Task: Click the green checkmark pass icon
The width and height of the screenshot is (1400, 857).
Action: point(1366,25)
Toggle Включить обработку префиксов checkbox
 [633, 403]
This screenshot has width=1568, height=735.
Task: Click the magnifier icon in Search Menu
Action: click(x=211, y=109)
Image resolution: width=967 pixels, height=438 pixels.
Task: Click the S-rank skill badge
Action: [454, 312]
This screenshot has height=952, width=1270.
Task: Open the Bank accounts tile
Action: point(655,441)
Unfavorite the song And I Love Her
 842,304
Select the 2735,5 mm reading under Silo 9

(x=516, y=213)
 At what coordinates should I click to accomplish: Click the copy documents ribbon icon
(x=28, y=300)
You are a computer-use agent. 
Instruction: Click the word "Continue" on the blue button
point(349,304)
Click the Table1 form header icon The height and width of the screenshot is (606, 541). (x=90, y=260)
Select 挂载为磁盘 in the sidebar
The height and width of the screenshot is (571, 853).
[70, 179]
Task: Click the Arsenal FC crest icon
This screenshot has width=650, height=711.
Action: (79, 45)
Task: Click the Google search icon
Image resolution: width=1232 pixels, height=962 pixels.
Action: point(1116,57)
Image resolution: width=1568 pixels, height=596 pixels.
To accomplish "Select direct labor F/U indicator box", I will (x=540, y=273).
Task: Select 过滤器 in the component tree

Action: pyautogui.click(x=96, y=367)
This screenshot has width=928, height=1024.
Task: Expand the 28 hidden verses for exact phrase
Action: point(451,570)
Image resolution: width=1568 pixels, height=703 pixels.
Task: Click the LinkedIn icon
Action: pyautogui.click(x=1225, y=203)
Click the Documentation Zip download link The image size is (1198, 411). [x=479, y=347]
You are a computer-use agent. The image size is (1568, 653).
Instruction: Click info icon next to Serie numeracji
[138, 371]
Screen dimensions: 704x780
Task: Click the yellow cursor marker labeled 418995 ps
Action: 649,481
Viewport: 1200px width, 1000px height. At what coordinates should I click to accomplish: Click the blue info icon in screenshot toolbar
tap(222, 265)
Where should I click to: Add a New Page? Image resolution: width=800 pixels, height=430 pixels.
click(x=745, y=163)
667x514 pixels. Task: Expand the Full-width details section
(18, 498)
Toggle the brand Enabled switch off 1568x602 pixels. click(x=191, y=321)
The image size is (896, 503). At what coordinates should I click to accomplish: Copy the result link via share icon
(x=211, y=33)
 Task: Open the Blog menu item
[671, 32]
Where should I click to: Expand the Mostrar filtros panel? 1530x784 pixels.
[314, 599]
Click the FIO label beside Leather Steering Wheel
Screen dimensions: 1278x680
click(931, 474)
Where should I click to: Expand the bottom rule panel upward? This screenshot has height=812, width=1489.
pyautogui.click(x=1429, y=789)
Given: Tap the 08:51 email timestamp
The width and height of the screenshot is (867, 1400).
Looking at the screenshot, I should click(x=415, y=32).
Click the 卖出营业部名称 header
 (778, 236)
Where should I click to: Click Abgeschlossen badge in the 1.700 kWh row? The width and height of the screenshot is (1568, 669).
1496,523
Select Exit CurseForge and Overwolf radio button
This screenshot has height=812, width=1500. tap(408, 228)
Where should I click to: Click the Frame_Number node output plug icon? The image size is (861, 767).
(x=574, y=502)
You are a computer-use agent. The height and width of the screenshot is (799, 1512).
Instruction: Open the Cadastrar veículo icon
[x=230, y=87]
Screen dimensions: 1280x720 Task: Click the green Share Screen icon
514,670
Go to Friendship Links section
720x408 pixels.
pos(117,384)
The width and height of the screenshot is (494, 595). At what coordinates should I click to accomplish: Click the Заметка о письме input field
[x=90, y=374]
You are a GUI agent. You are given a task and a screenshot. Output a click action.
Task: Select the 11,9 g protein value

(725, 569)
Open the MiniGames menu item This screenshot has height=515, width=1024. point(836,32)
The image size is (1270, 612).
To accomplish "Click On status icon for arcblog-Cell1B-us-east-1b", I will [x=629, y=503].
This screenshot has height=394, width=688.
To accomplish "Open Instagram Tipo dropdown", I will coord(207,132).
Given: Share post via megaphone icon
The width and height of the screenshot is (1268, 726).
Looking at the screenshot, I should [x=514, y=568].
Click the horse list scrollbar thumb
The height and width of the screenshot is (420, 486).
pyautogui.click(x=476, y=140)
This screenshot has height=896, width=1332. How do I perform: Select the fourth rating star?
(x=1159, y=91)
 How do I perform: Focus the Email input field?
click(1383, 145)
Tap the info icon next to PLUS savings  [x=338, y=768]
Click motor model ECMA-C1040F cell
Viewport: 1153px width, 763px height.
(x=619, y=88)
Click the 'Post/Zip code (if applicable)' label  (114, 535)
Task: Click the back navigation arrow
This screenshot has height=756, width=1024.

++++++++++++++++++++

EXERCISE:
Copy out each line of the data in which the word "will" appears.

OUTPUT BELOW:
To accomplish "Select direct labor F/U indicator box", I will (x=540, y=273).
To accomplish "Click On status icon for arcblog-Cell1B-us-east-1b", I will [x=629, y=503].
To accomplish "Open Instagram Tipo dropdown", I will coord(207,132).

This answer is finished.